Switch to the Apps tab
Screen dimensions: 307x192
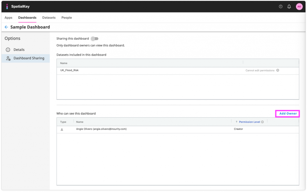click(x=8, y=18)
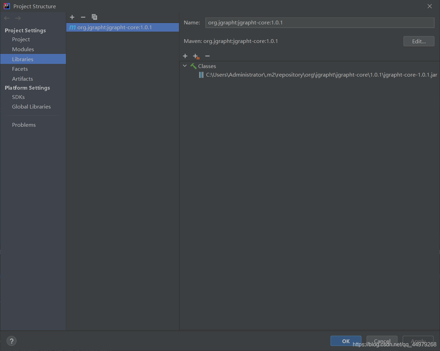Remove the selected library with the minus icon
The width and height of the screenshot is (440, 351).
click(83, 17)
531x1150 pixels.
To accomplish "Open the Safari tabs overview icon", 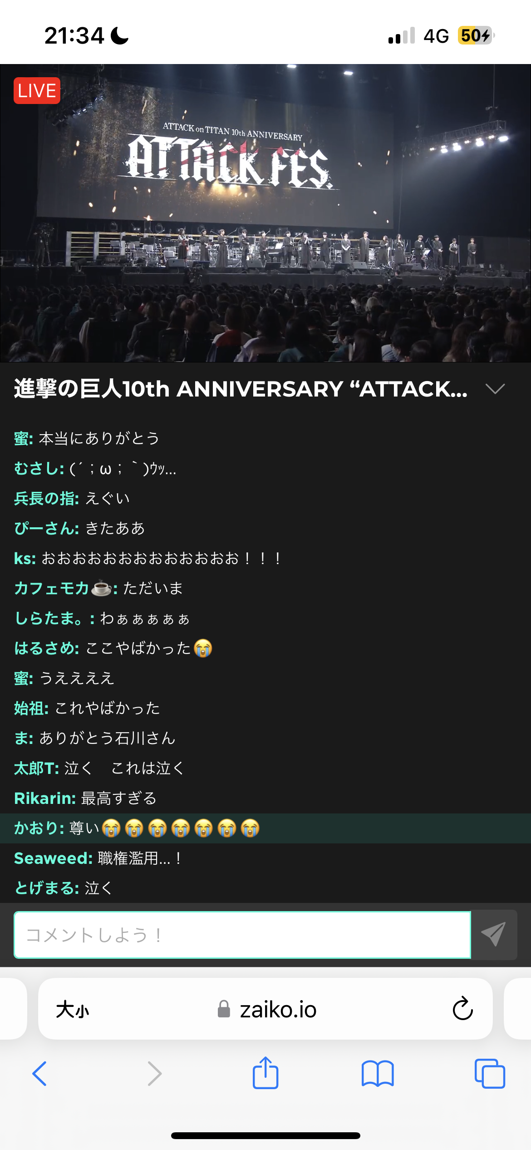I will (x=490, y=1074).
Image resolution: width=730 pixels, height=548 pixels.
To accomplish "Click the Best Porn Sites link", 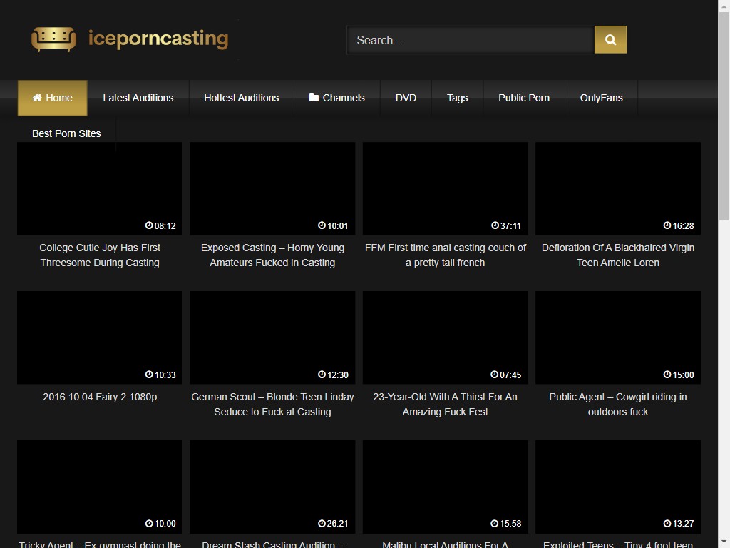I will coord(66,133).
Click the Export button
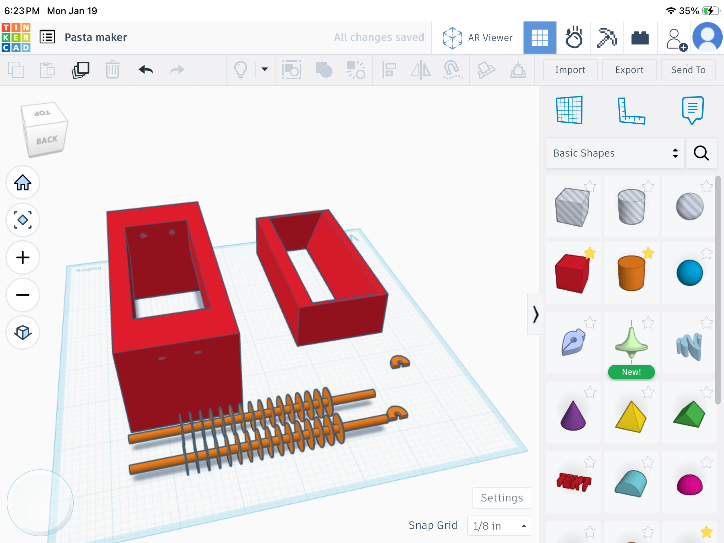Screen dimensions: 724x543 pos(629,70)
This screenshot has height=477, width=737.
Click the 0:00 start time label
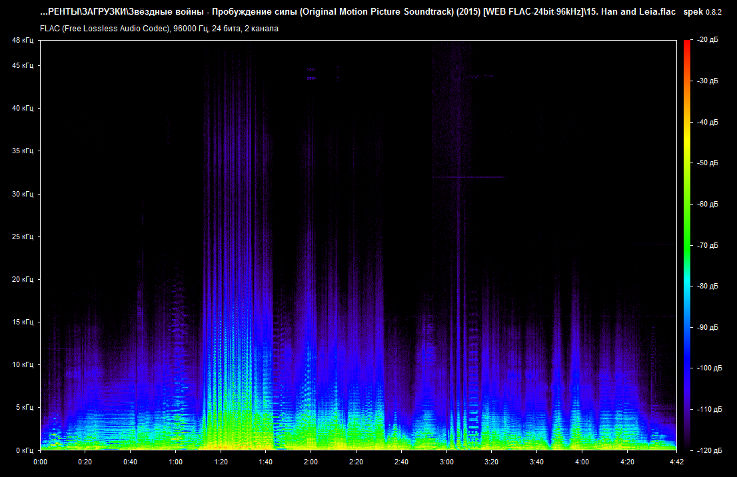point(40,461)
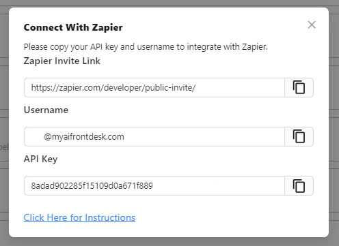Copy the username to clipboard
The image size is (339, 246).
coord(299,136)
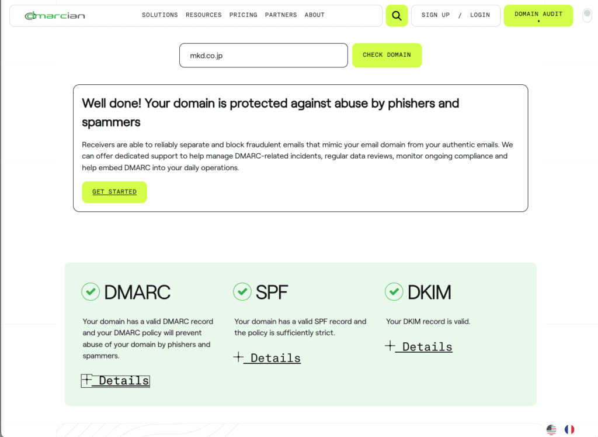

▸ EXERCISE REQUIREMENTS
Scan the entries above for the string "pixels" and copy each line that contains it.

▸ REPLY TO THE TASK
531x1150 pixels.
Image resolution: width=730 pixels, height=548 pixels.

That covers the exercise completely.